- **Your instructions**
One part of the entries below is wanted: the lines from the one containing "This screenshot has width=1269, height=952." through the one containing "Viewport: 1299px width, 723px height.". Write those out exactly and nothing else.
[Start of section]
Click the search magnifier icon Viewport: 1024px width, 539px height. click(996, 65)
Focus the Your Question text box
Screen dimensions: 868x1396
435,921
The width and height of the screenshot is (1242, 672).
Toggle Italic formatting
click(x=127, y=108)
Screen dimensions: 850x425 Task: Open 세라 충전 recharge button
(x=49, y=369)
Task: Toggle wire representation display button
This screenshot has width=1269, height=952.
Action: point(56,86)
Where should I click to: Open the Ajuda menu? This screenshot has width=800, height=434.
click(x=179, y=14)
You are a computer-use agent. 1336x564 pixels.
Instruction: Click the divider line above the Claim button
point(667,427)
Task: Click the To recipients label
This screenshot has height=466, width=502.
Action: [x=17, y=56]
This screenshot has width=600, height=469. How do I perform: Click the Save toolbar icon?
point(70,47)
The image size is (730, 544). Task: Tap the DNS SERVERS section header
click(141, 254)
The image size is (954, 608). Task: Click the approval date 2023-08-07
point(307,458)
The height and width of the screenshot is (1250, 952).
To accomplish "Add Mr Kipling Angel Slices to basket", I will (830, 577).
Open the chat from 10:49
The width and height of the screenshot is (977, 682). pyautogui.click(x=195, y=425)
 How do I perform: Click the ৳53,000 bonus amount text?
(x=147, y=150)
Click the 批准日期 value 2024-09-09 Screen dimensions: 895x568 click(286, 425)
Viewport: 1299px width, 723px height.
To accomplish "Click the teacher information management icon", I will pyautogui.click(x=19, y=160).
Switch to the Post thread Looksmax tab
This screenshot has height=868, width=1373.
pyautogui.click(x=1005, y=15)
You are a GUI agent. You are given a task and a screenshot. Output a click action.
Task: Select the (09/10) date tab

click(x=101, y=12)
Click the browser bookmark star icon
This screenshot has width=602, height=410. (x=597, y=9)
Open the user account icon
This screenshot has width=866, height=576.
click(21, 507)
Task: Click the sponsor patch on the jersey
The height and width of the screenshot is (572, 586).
[End of section]
- **Task solution**
This screenshot has width=1269, height=952.
Action: point(56,86)
Where should I click to: Open the Ajuda menu? This screenshot has width=800, height=434.
click(x=179, y=14)
You are a computer-use agent. 1336x564 pixels.
Instruction: Click the divider line above the Claim button
point(667,427)
Task: Click the To recipients label
This screenshot has height=466, width=502.
Action: [x=17, y=56]
This screenshot has width=600, height=469. How do I perform: Click the Save toolbar icon?
point(70,47)
The image size is (730, 544). Task: Tap the DNS SERVERS section header
click(141, 254)
The image size is (954, 608). Task: Click the approval date 2023-08-07
point(307,458)
The height and width of the screenshot is (1250, 952).
To accomplish "Add Mr Kipling Angel Slices to basket", I will (830, 577).
Open the chat from 10:49
The width and height of the screenshot is (977, 682). pyautogui.click(x=195, y=425)
 How do I perform: Click the ৳53,000 bonus amount text?
(x=147, y=150)
Click the 批准日期 value 2024-09-09 Screen dimensions: 895x568 click(286, 425)
Viewport: 1299px width, 723px height.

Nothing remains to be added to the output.